Castries
"El mercado de Castries fue donde finalmente entendí lo que realmente comen los lucienses."
Castries no intenta seducirte. Comparada con la intimidad colonial de Soufrière o la belleza cinematográfica de la Bahía de Marigot, la capital es poco glamurosa de una manera que se siente honesta en lugar de desalentadora. El frente marítimo es un muelle de cruceros, lo que significa que ciertas mañanas las calles más cercanas al puerto están repletas de personas de los barcos que tienen cuatro horas en tierra y buscan el bar de ron que mencionó su guía a bordo. Para la tarde se han ido, y la ciudad se recalibra hacia algo más cercano a su yo real.
Lo que Castries tiene — y a lo que seguí volviendo durante los días que la usé como base para el norte — es el mercado. El Mercado de Castries ocupa un gran edificio victoriano cerca del malecón, su techo de hierro corrugado pintado en rojo y verde, y los sábados por la mañana alcanza una densidad de comercio y ruido genuinamente estimulante si llegas con las expectativas correctas. Raíz de cúrcuma, hojas de laurel, pescado seco, chayote, guanábana, ñame y pilas de plátanos en todos los estados de madurez — el olor está estratificado de maneras que me llevaría años descifrar completamente. Mujeres que han llevado estos puestos durante décadas te llaman sin presión, y los precios son los que son.
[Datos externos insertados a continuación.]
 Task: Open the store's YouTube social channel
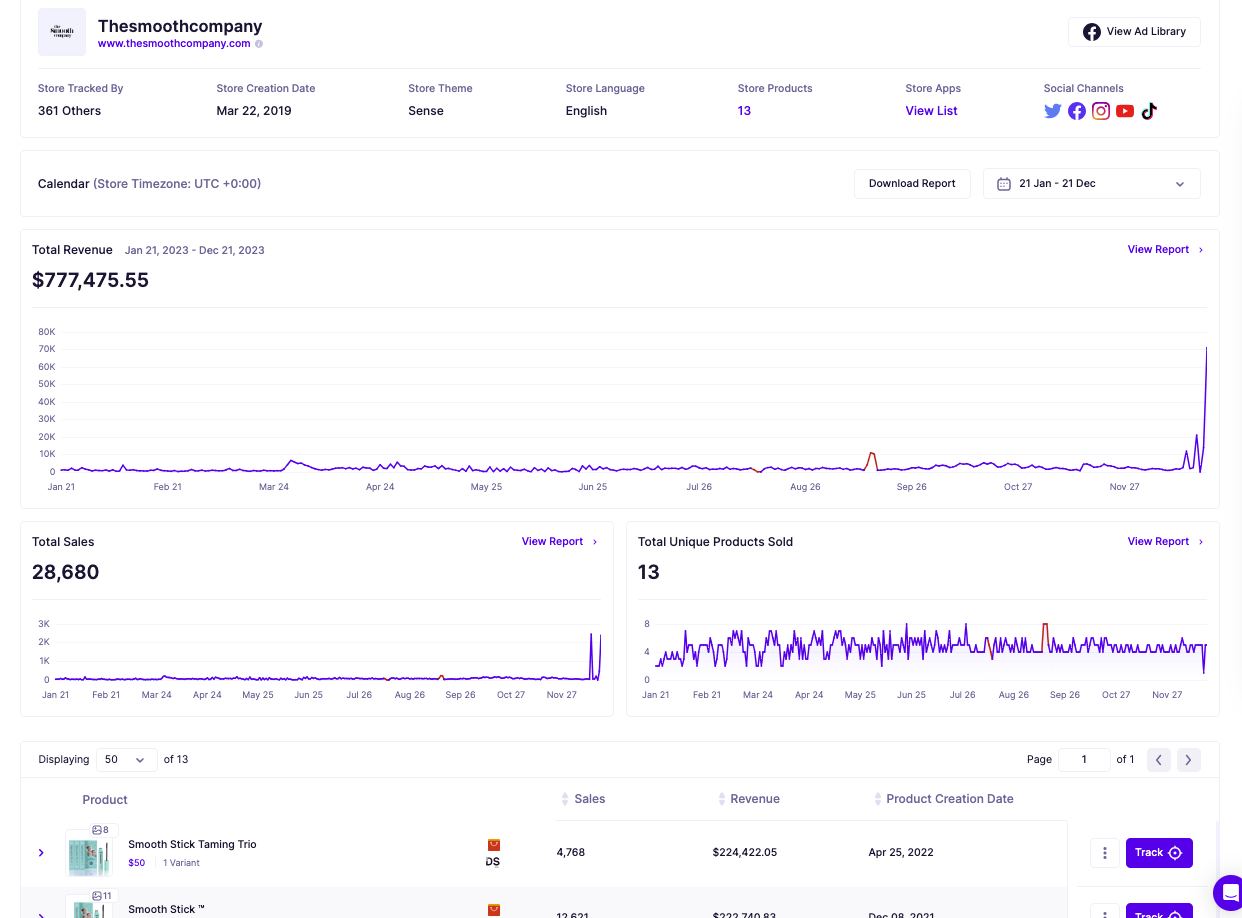[x=1124, y=111]
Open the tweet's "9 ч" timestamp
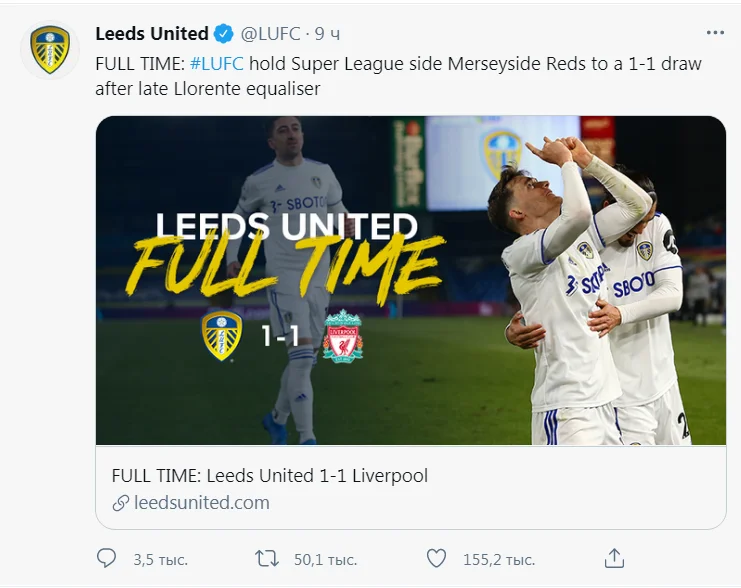 [327, 34]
La Plaza Derek Walcott, nombrada en honor al Nobel luciense, se encuentra en el centro del antiguo distrito comercial. Un gran árbol samán la domina — se dice que el árbol tiene más de cuatrocientos años, y se extiende sobre la plaza con la tranquila autoridad de algo que ha sobrevivido a todas las discusiones sobre qué nombre darle al espacio bajo él. Me senté en uno de los bancos de la plaza una tarde con una bola de tamarindo de un vendedor del mercado, viendo a estudiantes cruzar de camino a casa, y sentí algo del ritmo real de la ciudad en lugar de la versión turística.
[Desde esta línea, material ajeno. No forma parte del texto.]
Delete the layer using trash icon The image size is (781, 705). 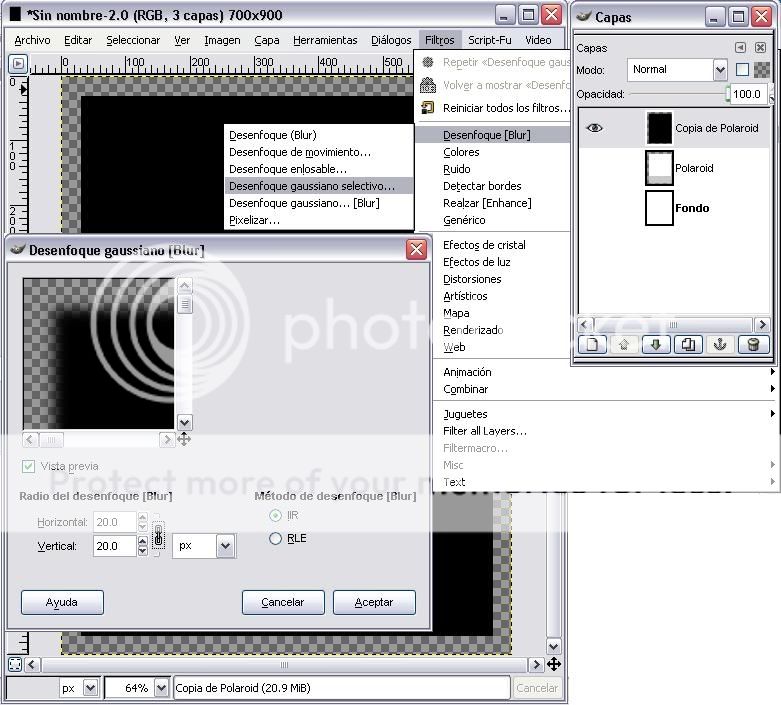pos(752,345)

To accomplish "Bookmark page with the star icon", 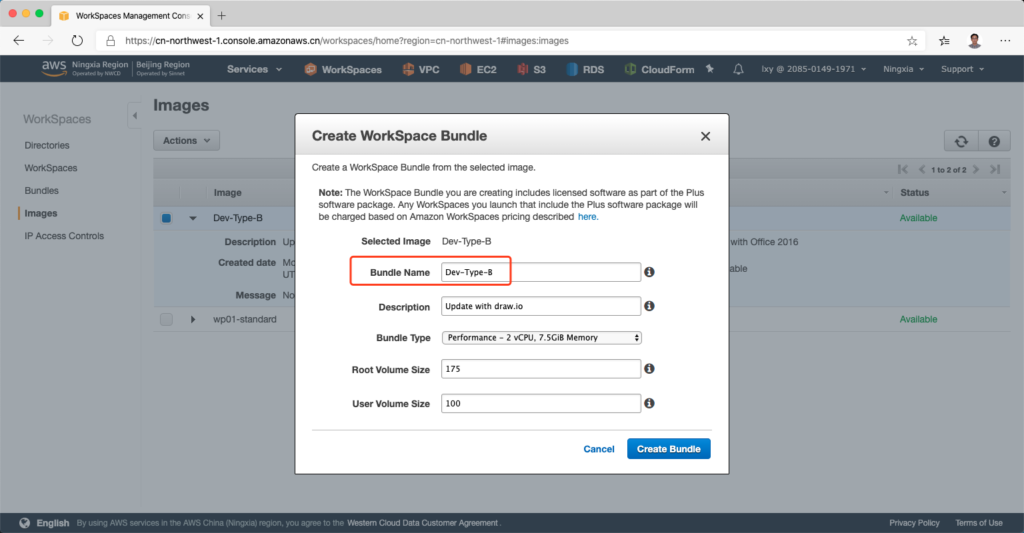I will pyautogui.click(x=912, y=41).
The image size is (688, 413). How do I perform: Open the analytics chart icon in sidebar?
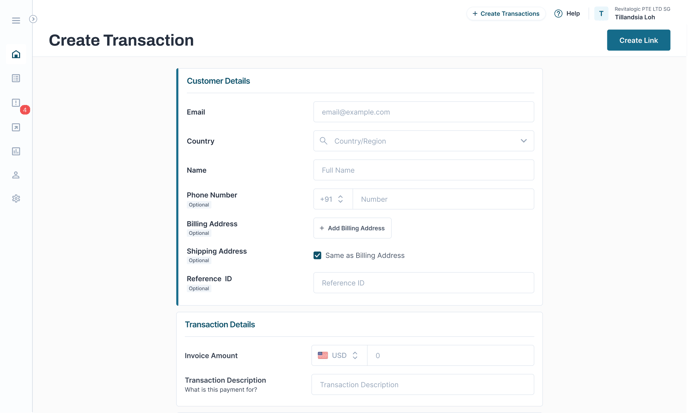point(16,151)
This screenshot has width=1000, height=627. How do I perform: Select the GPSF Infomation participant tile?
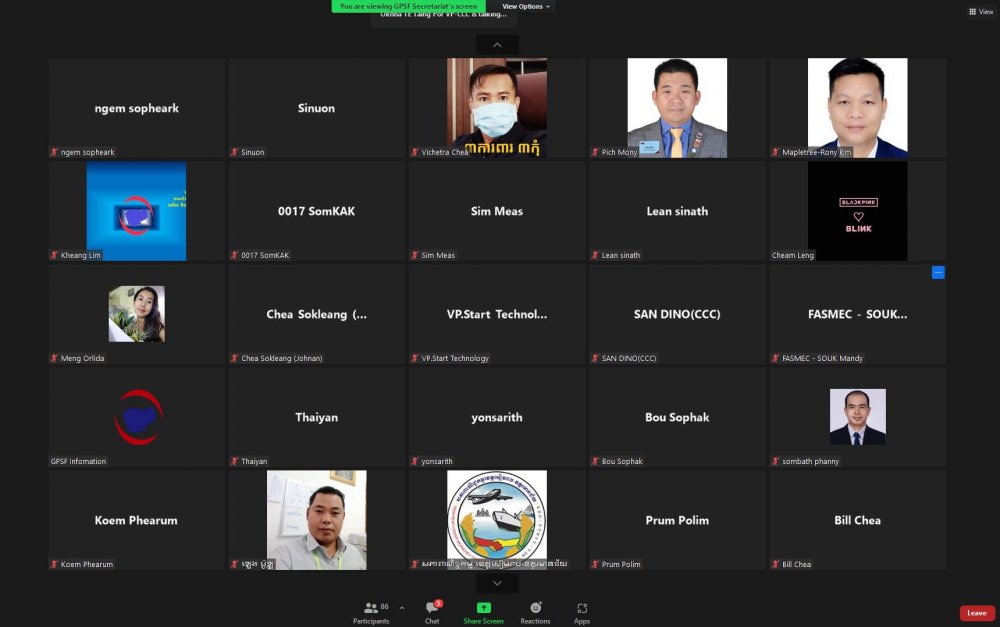[x=137, y=417]
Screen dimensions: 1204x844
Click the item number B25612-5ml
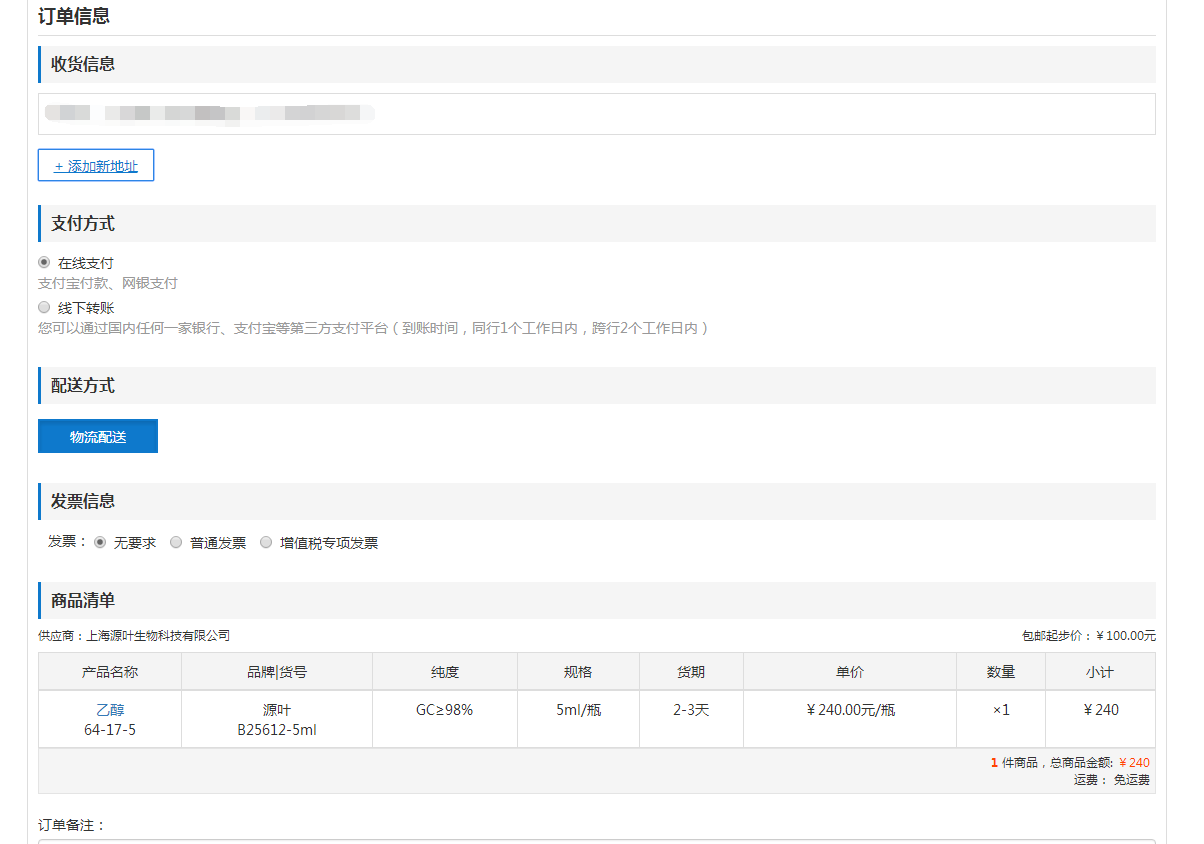[x=277, y=730]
La comida en el centro es barata y específica. El bouyon — un estofado a base de caldo con hojas de dasheen, panapen y cualquier proteína que llegara ese día — es el plato que encontré en la parte trasera del mercado, servido en un vaso de poliestireno por una mujer que lo había estado haciendo desde antes de que yo naciera. Sabe exactamente como un plato que ha sido refinado durante generaciones por personas que necesitaban que fuera nutritivo y económico a la vez. El accra, las tortitas de bacalao, se vendía desde un carrito cerca de la plaza y estaba caliente y aceitoso de la mejor manera posible.

La Catedral de la Inmaculada Concepción en la plaza vale la pena visitar — su interior pintado es inusualmente vívido para los estándares de las iglesias caribeñas, con escenas bíblicas representadas en un estilo que integra figuras africanas y caribeñas en la iconografía de una manera que hace que los santos se sientan arraigados localmente. Dentro está fresco y en penumbra, y el contraste con el calor y el ruido de la plaza exterior es inmediato y bienvenido.
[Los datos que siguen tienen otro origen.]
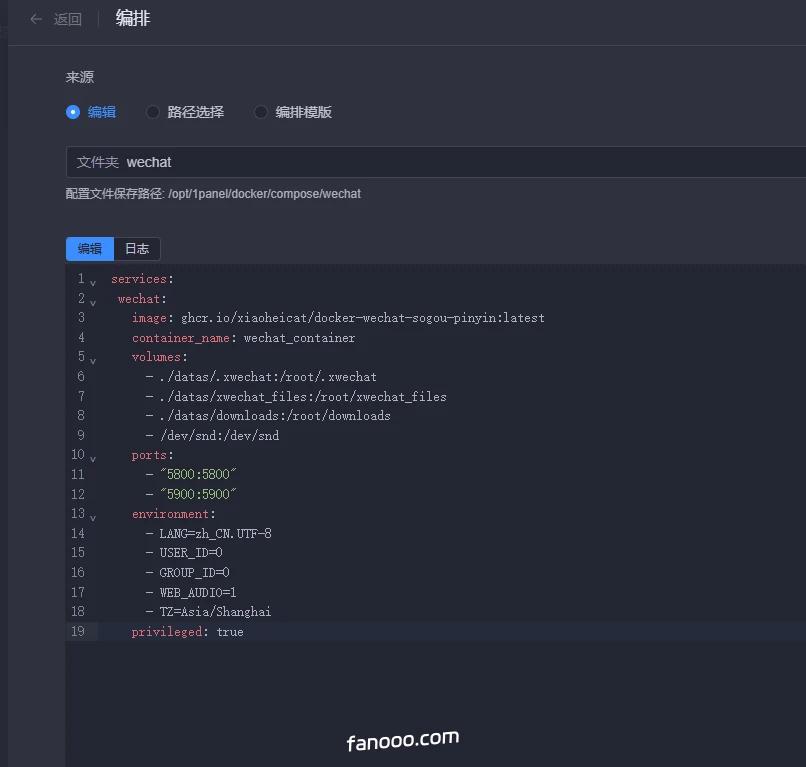
Task: Collapse the wechat fold arrow on line 2
Action: [x=93, y=301]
Castries funciona mejor como experiencia matutina seguida de una escapada. Llega temprano, recorre el mercado, come bouyon, siéntate en la plaza, visita la catedral, y luego conduce o toma el autobús hacia el sur a lo largo de la carretera costera antes de que el calor de la tarde alcance su punto máximo.
Cuando ir: Los sábados por la mañana son cuando el mercado está en plena intensidad — llega antes de las ocho para verlo antes de que llegue la multitud de cruceros. Cualquier día de la semana funciona para la ciudad en sí; entre semana es más tranquilo y las calles alrededor del mercado son más fáciles de navegar a pie.